Yes, I have a programmed solution. The answer is in the Compose file under /usr/share/X11/locale/iso8859-1/ and /usr/share/X11/locale/en_US.UTF-8/
That's where all the definitions of the dead keys are. Put in a series of lines like this:
<dead_acute> <S> : "'S" # APOSTROPHE then LATIN CAPITAL LETTER S
instead of the entry in en_US.UTF-8/Compose, which is:
<dead_acute> <S> : "Ś" U015A # LATIN CAPITAL LETTER S WITH ACUTE
Also create lines for every other letter, cap and small, for the ones that by default aren't defined at all, and will therefore do nothing:
<dead_acute> <b> : "'b" # APOSTROPHE then LATIN SMALL LETTER b
Put all these changes into a file named .XCompose, dot ex compose, note the caps, in your home dir.

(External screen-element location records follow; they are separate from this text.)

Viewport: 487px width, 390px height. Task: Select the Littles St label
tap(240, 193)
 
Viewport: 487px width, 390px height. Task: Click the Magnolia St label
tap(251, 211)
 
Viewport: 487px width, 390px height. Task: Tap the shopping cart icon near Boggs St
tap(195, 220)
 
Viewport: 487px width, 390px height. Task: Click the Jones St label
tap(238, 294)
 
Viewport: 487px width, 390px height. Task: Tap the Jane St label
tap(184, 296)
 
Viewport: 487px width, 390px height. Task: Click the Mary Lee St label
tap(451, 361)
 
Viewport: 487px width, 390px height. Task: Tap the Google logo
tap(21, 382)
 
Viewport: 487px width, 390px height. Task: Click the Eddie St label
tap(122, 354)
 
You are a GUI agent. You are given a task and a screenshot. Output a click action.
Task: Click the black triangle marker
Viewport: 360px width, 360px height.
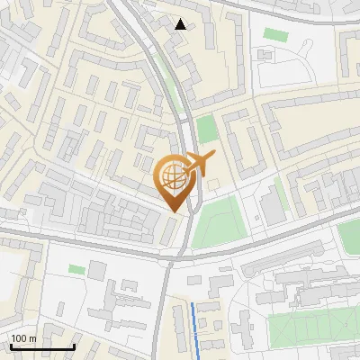(181, 24)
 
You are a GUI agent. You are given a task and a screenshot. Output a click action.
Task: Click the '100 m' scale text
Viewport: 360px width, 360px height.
(23, 338)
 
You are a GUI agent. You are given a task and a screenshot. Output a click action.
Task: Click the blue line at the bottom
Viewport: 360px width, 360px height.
(196, 328)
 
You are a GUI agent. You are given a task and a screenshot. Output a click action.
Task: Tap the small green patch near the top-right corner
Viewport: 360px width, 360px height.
(274, 33)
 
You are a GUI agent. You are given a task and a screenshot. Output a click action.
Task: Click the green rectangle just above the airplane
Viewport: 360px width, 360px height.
(207, 129)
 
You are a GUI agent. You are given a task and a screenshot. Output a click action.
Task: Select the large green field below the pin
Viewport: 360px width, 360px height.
(217, 223)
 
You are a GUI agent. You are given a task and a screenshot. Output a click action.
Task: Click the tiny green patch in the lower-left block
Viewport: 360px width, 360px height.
(77, 269)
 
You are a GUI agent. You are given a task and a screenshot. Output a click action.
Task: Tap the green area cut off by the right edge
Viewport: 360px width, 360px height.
(350, 236)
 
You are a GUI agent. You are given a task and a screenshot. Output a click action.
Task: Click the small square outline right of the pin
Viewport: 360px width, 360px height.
(213, 185)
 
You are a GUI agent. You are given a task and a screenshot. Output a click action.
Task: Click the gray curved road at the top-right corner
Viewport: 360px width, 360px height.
(297, 11)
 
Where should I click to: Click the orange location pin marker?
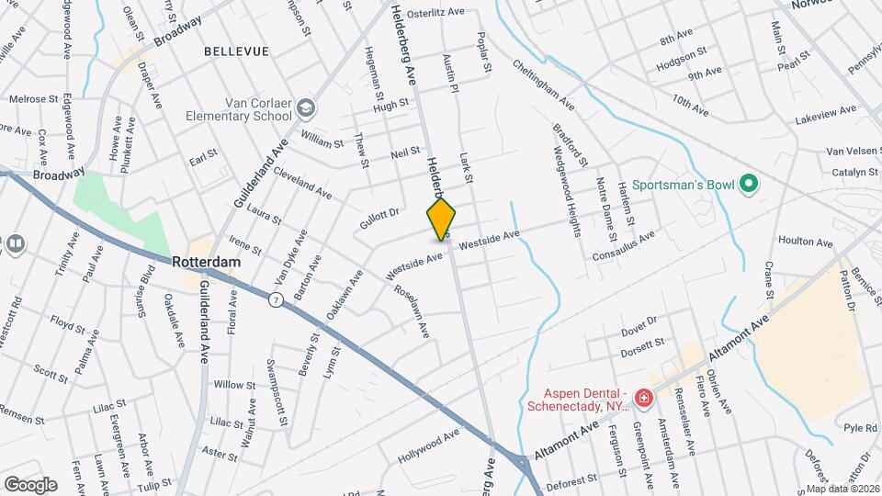pos(441,219)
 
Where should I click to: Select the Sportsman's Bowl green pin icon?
pos(748,185)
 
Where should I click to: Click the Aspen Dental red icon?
pos(643,399)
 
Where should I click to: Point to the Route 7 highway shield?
pos(275,299)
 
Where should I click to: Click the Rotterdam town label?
pos(207,262)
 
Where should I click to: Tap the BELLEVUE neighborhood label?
pos(237,51)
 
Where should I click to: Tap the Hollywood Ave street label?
pos(428,445)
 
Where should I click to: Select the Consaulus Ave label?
pos(624,244)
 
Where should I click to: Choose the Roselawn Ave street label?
pos(411,311)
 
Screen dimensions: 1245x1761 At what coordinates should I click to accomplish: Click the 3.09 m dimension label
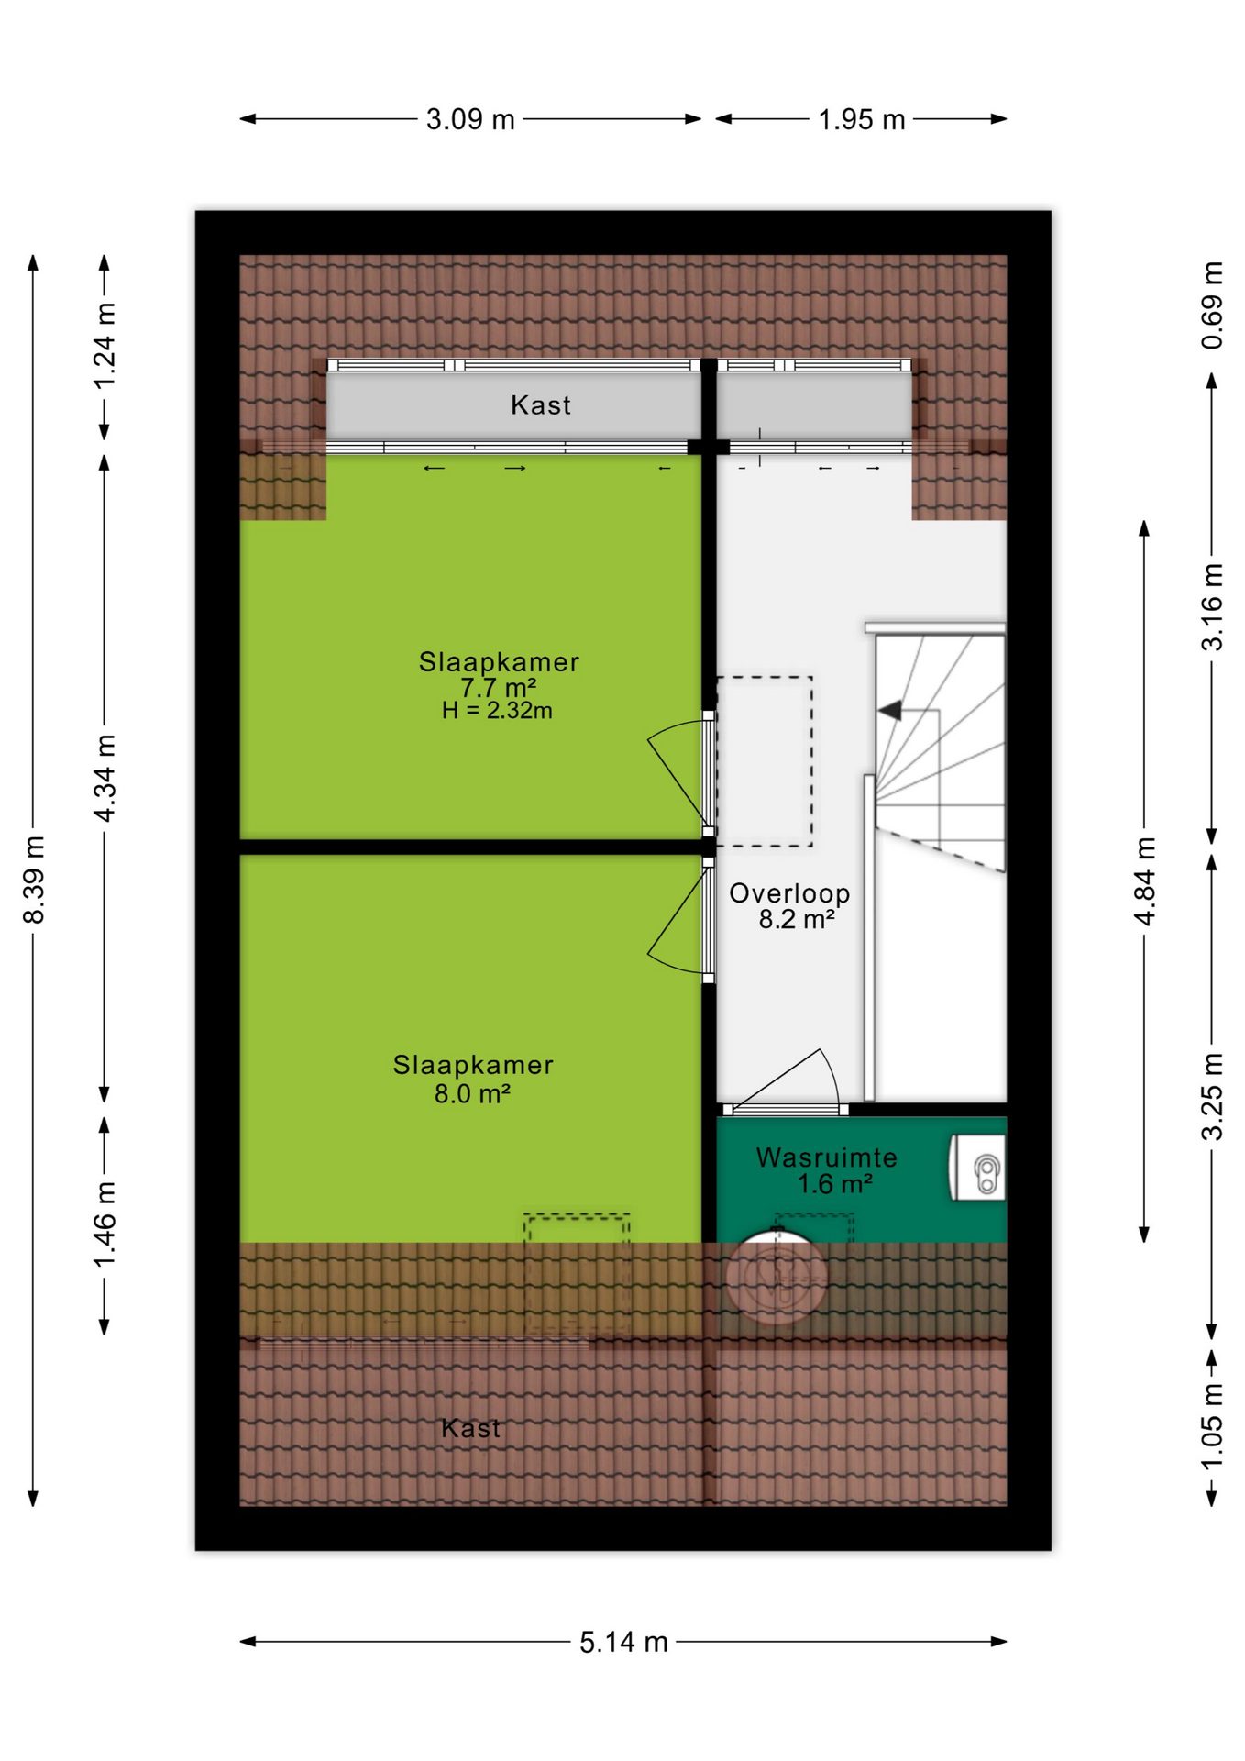pyautogui.click(x=470, y=119)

If you copy the whole file and only edit in these lines, taking the old ones out, you don't need to include the mother file, but if you only put your changes into your .XCompose, you will need to put an include line at the top of the file, referencing the system file your lines of code will replace lines from. The way the syntax works is each line supercedes the previous line with the same code before the colon, and redefines that string to your new one, and all after the hash # is ignored as a comment. Here's your chance to make it whatever you want. As a testing thing, I set <dead_acute> <1> to "XCompose 1.0", just so I could immediately see if my code was being called at all in my .XCompose file.
That should give you the MS-Win international US keyboard behaviour you want, so you can type in " 'Best wishes,' he didn't say. ", only having to hit the space bar once extra after the close-single-quote after the comma, because you've mapped "'B" to "'B" and "'t" to "'t", not to something unexpected that only a linguist would use.
Also, you might have to change your keyboard handler to "xim" instead of the default for your installation of Linux. There's an article on how to do that.
"xim" uses the Compose/.XCompose files.
Now if only I knew how to turn off the smart quotes, which are driving me batty.